Try re-installing the software. Is stitch vista from data stitch?


----------



## noob760 (May 3, 2009)

propsuper said:


> Try re-installing the software. Is stitch vista from data stitch?


 i have try re-install in my xp laptop and vista laptop. The connection i am using is serial convert to usb to my laptop but i have also try connection direct 25 pin to 9 pin serial to my xp desktop and it still would not work. And yes i am using stitch vista from data stitch. Thanks for replying.


----------



## radar2 (Feb 27, 2008)

Is there anyone on this forum that can convert some STI designs to dst for me? I have a disc with about 10 designs that I can't open. Thank you D


----------



## HeathersTailor (Jun 14, 2011)

radar2 said:


> Is there anyone on this forum that can convert some STI designs to dst for me? I have a disc with about 10 designs that I can't open. Thank you D


May be this program can help you. Here is a free demo for you to try it out for 21 days.

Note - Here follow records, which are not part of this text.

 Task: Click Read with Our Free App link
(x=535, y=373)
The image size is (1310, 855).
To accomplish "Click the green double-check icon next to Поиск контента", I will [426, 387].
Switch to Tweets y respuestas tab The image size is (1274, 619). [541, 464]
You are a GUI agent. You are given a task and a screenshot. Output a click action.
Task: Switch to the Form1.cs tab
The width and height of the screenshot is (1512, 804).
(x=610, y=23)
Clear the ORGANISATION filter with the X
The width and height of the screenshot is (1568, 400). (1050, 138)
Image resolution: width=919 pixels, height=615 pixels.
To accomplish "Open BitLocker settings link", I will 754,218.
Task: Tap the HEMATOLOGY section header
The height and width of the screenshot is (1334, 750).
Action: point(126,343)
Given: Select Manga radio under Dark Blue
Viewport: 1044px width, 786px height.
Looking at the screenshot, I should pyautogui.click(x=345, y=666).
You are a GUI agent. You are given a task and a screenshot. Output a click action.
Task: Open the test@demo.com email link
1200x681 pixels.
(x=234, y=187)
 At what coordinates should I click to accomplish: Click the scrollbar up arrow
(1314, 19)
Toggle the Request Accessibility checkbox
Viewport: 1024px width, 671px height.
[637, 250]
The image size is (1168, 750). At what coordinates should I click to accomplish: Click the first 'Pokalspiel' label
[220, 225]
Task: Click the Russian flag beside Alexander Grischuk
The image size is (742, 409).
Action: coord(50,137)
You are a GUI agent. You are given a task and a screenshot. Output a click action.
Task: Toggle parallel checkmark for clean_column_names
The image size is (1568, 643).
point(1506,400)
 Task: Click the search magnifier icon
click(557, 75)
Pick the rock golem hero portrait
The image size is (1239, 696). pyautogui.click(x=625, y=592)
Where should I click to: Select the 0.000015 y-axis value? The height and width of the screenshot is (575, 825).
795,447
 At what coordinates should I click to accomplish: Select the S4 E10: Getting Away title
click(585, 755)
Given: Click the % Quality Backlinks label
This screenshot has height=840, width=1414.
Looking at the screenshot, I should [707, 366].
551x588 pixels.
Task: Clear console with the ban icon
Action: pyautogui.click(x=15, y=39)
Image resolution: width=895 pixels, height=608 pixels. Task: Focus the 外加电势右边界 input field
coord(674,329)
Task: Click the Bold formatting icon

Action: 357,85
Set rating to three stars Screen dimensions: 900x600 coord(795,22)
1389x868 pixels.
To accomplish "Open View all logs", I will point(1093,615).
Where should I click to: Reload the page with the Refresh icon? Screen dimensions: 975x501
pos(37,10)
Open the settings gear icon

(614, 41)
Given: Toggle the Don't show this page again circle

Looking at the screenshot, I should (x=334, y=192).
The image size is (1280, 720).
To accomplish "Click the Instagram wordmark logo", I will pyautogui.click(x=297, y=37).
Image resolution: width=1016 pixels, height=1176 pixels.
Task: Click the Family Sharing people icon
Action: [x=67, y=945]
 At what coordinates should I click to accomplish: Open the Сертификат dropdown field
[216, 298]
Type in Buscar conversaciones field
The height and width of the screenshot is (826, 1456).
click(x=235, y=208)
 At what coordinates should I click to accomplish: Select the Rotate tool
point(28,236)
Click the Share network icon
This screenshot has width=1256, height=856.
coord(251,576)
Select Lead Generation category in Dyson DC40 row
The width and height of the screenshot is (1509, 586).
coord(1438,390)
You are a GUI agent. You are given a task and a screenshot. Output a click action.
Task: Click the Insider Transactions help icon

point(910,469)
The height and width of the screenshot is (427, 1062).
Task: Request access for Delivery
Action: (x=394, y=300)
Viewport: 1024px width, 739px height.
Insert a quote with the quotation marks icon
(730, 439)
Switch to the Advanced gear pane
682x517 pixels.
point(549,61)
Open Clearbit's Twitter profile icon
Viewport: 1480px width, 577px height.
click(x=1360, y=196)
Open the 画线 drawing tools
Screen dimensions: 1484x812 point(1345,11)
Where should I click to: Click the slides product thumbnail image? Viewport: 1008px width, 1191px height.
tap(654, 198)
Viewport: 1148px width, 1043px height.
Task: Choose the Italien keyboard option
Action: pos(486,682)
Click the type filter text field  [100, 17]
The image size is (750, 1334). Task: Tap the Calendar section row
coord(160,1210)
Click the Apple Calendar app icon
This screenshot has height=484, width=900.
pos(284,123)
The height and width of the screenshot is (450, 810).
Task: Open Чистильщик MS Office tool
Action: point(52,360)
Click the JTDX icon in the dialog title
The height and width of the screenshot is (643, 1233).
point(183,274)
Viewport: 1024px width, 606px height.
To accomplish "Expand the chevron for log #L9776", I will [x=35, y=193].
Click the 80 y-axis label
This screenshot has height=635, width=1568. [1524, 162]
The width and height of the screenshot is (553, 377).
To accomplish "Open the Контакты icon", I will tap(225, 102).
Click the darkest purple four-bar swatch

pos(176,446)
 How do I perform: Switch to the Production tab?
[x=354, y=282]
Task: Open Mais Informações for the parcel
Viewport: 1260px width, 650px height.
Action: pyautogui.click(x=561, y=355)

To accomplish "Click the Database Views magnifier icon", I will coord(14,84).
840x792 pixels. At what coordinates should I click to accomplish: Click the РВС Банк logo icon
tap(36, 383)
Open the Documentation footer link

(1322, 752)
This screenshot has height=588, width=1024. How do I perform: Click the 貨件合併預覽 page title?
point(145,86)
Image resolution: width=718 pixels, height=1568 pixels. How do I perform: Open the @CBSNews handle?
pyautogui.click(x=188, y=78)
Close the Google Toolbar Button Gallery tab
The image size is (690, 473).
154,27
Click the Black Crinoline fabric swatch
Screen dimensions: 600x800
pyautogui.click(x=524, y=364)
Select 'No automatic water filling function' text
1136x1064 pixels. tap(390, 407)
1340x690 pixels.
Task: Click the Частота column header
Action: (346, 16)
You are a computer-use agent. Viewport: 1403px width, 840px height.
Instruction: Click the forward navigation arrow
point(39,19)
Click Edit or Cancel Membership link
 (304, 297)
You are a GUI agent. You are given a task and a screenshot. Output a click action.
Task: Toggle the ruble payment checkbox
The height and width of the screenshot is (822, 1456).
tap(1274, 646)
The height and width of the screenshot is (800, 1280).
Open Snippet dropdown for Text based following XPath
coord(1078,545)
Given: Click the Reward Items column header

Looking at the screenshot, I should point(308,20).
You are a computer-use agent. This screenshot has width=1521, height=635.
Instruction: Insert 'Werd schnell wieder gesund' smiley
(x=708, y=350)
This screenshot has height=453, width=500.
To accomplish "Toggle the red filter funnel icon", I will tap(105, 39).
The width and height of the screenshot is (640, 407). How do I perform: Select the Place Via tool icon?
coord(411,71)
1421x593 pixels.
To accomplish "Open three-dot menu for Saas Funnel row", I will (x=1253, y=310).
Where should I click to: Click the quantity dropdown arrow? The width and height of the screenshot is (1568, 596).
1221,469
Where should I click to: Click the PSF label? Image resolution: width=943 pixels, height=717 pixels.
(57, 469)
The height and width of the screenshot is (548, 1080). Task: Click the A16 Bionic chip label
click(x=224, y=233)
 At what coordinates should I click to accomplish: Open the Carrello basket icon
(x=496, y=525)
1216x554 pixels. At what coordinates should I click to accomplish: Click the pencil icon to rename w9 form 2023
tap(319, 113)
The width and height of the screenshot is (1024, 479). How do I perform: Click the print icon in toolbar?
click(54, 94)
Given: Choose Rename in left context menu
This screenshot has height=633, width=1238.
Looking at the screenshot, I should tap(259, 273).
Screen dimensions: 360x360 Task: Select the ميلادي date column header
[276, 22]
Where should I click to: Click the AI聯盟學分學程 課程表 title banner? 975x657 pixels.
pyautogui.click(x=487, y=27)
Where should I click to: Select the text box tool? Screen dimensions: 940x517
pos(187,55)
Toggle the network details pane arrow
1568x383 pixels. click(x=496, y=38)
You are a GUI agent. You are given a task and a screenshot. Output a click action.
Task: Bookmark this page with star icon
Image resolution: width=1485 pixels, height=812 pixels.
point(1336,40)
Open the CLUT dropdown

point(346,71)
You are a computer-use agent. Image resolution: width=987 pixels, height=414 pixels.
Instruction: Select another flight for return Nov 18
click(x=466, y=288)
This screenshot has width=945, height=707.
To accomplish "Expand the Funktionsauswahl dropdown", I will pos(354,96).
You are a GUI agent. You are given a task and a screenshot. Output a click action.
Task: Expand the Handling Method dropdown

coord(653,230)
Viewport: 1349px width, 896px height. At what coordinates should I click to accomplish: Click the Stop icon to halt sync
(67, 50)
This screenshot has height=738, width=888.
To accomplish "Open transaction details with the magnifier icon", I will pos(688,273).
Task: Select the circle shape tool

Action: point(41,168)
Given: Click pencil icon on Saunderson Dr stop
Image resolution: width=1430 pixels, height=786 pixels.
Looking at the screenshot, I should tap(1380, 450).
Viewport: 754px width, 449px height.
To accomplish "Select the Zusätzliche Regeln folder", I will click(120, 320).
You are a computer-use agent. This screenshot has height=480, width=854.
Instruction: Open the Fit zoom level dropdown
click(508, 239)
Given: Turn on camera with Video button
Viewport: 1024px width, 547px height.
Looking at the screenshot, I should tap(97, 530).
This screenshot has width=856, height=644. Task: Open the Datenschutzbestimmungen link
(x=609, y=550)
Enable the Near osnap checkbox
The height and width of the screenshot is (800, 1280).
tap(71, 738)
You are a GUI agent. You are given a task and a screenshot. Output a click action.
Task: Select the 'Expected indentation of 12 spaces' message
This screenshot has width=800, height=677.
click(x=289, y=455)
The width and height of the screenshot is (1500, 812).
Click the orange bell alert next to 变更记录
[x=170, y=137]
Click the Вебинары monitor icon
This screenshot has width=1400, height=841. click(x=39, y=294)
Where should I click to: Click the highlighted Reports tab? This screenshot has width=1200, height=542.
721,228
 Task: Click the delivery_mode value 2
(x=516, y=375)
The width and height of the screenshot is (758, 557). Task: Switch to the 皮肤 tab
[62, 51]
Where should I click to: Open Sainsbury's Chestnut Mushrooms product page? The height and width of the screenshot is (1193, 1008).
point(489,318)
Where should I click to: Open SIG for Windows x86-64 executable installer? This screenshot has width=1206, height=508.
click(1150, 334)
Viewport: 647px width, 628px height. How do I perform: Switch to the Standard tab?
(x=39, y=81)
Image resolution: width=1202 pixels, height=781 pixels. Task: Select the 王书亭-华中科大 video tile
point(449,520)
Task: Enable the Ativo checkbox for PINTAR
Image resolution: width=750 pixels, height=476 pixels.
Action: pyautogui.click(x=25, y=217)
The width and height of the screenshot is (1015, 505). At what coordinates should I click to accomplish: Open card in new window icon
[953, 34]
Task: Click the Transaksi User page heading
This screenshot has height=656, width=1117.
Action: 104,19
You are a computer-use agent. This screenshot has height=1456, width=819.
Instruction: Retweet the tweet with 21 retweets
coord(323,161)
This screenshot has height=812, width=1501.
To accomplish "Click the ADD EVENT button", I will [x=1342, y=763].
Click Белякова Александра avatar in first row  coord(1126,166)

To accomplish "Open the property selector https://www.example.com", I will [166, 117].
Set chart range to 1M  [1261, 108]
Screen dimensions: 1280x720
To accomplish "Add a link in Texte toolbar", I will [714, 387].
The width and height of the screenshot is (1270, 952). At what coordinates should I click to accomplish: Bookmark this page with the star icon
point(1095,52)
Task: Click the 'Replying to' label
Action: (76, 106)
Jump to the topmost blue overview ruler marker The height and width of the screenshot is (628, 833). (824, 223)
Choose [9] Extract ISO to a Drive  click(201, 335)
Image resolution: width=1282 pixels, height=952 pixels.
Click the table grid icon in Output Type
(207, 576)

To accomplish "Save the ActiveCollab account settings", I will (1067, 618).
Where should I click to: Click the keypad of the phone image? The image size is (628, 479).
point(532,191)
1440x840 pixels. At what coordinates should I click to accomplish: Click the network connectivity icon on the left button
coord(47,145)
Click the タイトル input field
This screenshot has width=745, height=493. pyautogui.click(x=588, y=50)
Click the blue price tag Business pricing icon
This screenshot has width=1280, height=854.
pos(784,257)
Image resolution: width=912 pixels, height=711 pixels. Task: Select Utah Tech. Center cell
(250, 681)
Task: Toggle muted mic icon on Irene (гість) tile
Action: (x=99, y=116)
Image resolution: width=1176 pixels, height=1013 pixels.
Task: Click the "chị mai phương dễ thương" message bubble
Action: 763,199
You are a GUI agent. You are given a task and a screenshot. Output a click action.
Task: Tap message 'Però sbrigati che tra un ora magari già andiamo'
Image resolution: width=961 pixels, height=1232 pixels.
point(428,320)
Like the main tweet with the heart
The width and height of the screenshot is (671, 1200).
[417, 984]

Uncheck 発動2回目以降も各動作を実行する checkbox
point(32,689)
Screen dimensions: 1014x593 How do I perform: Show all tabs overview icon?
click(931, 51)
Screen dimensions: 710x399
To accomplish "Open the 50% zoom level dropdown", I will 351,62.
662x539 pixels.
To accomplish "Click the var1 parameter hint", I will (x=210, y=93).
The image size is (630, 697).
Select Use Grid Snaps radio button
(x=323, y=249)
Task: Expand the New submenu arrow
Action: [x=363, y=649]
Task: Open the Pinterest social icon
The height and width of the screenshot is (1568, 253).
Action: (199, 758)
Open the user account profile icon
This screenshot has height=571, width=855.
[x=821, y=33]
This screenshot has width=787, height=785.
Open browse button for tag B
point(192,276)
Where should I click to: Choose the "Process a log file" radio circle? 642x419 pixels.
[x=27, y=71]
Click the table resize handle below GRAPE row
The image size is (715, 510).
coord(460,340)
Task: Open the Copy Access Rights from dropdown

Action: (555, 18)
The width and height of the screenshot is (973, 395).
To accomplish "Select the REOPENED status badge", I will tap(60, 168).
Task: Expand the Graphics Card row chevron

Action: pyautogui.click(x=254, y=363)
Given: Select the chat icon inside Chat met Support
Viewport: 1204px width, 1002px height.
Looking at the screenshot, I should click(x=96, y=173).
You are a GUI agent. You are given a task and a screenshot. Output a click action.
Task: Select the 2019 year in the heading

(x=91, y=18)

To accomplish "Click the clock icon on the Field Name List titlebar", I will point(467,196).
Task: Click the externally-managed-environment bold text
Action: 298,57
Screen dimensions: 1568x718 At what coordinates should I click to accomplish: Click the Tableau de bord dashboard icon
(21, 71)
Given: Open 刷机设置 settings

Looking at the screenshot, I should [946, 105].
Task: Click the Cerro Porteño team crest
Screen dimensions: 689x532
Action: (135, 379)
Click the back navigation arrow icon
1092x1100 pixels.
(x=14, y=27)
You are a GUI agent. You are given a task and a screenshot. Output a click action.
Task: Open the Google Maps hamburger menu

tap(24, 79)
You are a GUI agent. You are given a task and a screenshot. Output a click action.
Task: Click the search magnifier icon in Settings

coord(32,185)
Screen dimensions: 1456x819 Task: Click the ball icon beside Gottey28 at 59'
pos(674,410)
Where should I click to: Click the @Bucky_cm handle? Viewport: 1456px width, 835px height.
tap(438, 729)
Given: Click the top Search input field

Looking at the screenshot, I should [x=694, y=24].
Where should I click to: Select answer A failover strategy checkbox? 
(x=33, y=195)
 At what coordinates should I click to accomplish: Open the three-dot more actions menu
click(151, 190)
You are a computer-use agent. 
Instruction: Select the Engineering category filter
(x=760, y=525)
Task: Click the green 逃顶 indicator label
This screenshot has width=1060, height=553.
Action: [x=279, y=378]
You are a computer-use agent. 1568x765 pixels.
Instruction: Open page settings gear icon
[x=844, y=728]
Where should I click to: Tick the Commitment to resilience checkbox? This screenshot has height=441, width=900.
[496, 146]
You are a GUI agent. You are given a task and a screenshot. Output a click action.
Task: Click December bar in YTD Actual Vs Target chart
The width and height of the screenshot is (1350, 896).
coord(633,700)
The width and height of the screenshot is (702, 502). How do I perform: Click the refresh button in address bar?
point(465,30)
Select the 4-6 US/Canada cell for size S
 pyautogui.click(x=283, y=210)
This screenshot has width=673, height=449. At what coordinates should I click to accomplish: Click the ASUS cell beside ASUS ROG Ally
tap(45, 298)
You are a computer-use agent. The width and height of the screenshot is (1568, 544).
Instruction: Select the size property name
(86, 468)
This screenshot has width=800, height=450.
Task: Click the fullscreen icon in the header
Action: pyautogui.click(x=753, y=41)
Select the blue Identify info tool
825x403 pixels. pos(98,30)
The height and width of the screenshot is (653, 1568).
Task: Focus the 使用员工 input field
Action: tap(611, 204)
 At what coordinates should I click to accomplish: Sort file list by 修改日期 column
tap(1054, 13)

http://www.buzztools.com/downloads/BT4-Demo.exe


----------



## vg3a4inz (Mar 2, 2016)

were are the fuses? In what cpu?


----------



## BB3 (Jul 7, 2016)

noob760 said:


> i have try re-install in my xp laptop and vista laptop. The connection i am using is serial convert to usb to my laptop but i have also try connection direct 25 pin to 9 pin serial to my xp desktop and it still would not work. And yes i am using stitch vista from data stitch. Thanks for replying.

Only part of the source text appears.